Text passage:
+ + + + + + +
I rated the USN LC rof only vs the IJN heavy cruiser 20 cm rifles because they were the foe USN light cruisers most commonly faced and neglected to consider that IJN LCs I was ignoring were mainly armed with more rapid firing 5.5 inch weapons. The 15 cm rifle equipped IJN light cruiser seems to have been a rare beast but as you point out, that rifle does indeed appear to have had a rof about half that of the USN counterpart. I also incorrectly assumed the IJN 6 inch rifles possessed the same pre-war rof as their 8 inch counterparts. 

It seems the IJN LC were more like destroyer leaders than USN LC's. 

I was surprised to learn that later in the war, USN 8 inch rifles were upgraded to a similar high rof. Thanks for the correction.


----------



## bowfin (Feb 12, 2012)

I am going to say that the Long Lance torpedo multiplied the firepower of the Japanese cruisers to the point that I think they were superior to the American cruisers, both light and heavy.

Any comparison of weight of firepower should include both ship's spread of torpedoes, as demonstrated in several battles off of Guadalcanal.


----------



## Juha (Feb 16, 2012)

bowfin said:


> I am going to say that the Long Lance torpedo multiplied the firepower of the Japanese cruisers to the point that I think they were superior to the American cruisers, both light and heavy.
> 
> Any comparison of weight of firepower should include both ship's spread of torpedoes, as demonstrated in several battles off of Guadalcanal.
+ + + + + + +
(Word and item position data)
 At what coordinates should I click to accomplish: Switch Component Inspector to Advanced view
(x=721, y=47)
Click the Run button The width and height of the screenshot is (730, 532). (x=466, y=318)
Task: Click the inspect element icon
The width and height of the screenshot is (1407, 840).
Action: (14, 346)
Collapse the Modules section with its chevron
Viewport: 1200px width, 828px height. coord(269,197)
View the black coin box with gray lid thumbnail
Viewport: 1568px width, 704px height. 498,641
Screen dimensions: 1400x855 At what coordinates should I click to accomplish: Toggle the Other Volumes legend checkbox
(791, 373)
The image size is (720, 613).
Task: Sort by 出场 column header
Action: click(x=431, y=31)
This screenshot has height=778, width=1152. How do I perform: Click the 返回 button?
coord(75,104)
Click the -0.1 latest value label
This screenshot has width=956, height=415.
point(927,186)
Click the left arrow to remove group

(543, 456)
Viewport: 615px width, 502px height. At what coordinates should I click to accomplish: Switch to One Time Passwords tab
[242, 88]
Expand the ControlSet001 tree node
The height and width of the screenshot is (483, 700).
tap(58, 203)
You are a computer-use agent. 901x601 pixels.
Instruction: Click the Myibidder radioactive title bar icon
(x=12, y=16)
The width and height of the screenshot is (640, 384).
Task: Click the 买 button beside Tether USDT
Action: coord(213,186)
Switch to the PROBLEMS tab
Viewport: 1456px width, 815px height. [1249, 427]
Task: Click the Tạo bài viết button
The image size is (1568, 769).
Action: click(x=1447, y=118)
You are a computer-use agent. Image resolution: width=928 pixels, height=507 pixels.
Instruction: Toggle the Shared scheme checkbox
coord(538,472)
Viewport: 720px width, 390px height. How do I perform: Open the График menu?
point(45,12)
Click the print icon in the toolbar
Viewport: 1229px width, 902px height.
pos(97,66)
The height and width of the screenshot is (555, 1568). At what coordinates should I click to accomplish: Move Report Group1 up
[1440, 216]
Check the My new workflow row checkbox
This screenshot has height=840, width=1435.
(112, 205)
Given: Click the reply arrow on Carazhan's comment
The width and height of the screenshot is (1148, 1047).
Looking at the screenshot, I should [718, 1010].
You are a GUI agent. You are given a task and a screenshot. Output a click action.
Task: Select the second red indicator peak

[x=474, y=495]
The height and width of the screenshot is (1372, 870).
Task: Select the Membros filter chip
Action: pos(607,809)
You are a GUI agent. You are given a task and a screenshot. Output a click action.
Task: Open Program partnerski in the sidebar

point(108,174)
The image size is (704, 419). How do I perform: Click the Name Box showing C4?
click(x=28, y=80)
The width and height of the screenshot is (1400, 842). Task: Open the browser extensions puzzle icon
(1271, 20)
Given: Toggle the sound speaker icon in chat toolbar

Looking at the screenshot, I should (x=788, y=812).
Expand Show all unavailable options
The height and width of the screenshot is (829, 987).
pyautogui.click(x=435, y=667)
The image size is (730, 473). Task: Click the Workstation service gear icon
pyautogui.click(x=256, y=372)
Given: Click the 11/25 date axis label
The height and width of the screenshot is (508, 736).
+ + + + + + +
Short problem A: In the cruiser thread, rewrite the paragraph beginning "I rated the USN LC rof only" as a short bulleted list that keeps its main facts.
Short problem B: Output everything in the cruiser thread from "## bowfin (Feb" down to "(Feb 16, 2012)", without altering a word.
The records were taken from a different source than the cruiser thread.

Complete output A:
- The writer compared USN light cruiser rof only against the IJN heavy cruiser 20 cm rifles, since those were the foe USN light cruisers most often faced.
- This overlooked the fact that IJN light cruisers were mainly armed with more rapid-firing 5.5 inch weapons.
- IJN light cruisers equipped with 15 cm rifles seem to have been rare, and that rifle does appear to have had about half the rof of its USN counterpart.
- The writer also wrongly assumed that IJN 6 inch rifles had the same pre-war rof as IJN 8 inch rifles.

Complete output B:
## bowfin (Feb 12, 2012)

I am going to say that the Long Lance torpedo multiplied the firepower of the Japanese cruisers to the point that I think they were superior to the American cruisers, both light and heavy.

Any comparison of weight of firepower should include both ship's spread of torpedoes, as demonstrated in several battles off of Guadalcanal.


----------



## Juha (Feb 16, 2012)